* **Work item**
Starting at the top line and ending at the bottom one, repeat the entries exactly and drop every picture.

* **Dataset extract**
*** Block opens ***
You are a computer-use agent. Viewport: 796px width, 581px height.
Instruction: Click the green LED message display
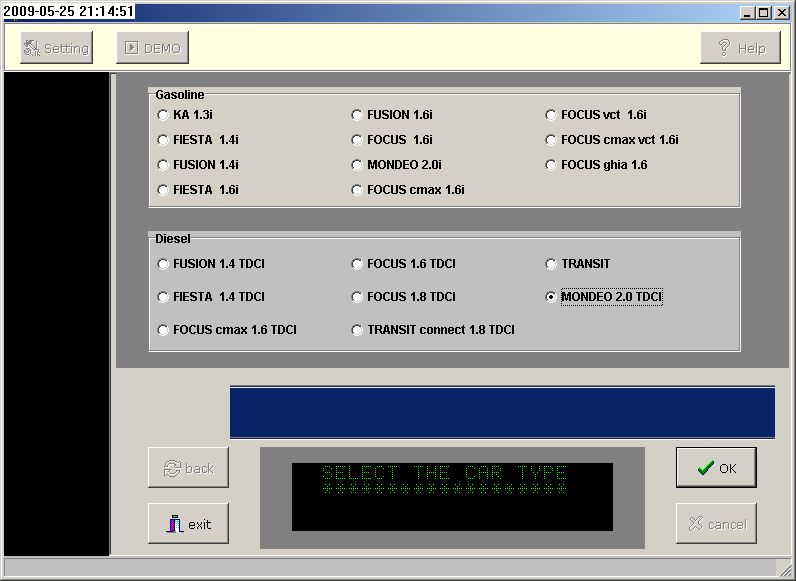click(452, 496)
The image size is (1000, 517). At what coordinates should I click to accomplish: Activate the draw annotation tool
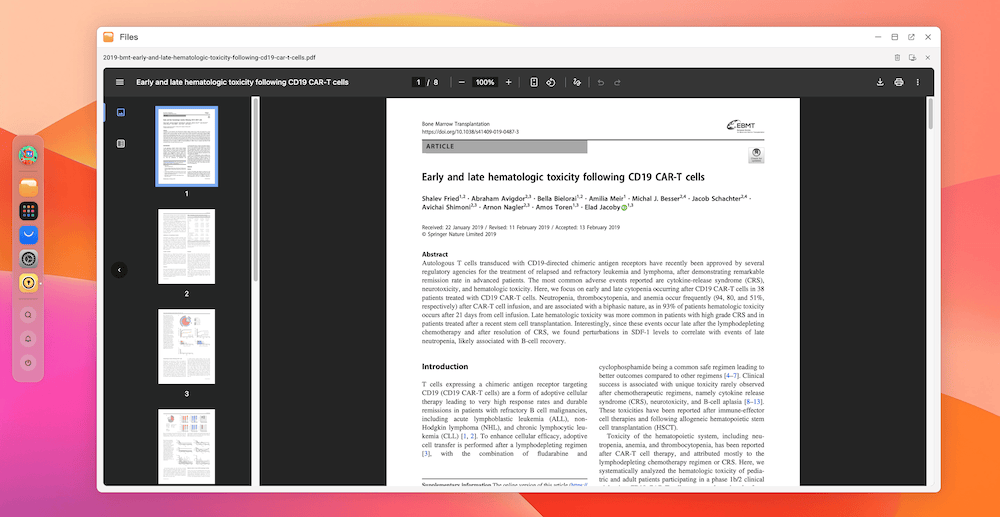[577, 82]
*** Block closes ***
* **Response to this exercise**
You are a computer-use agent. Viewport: 796px width, 581px height.
Instruction: Click the green LED message display
click(452, 496)
The image size is (1000, 517). At what coordinates should I click to accomplish: Activate the draw annotation tool
[577, 82]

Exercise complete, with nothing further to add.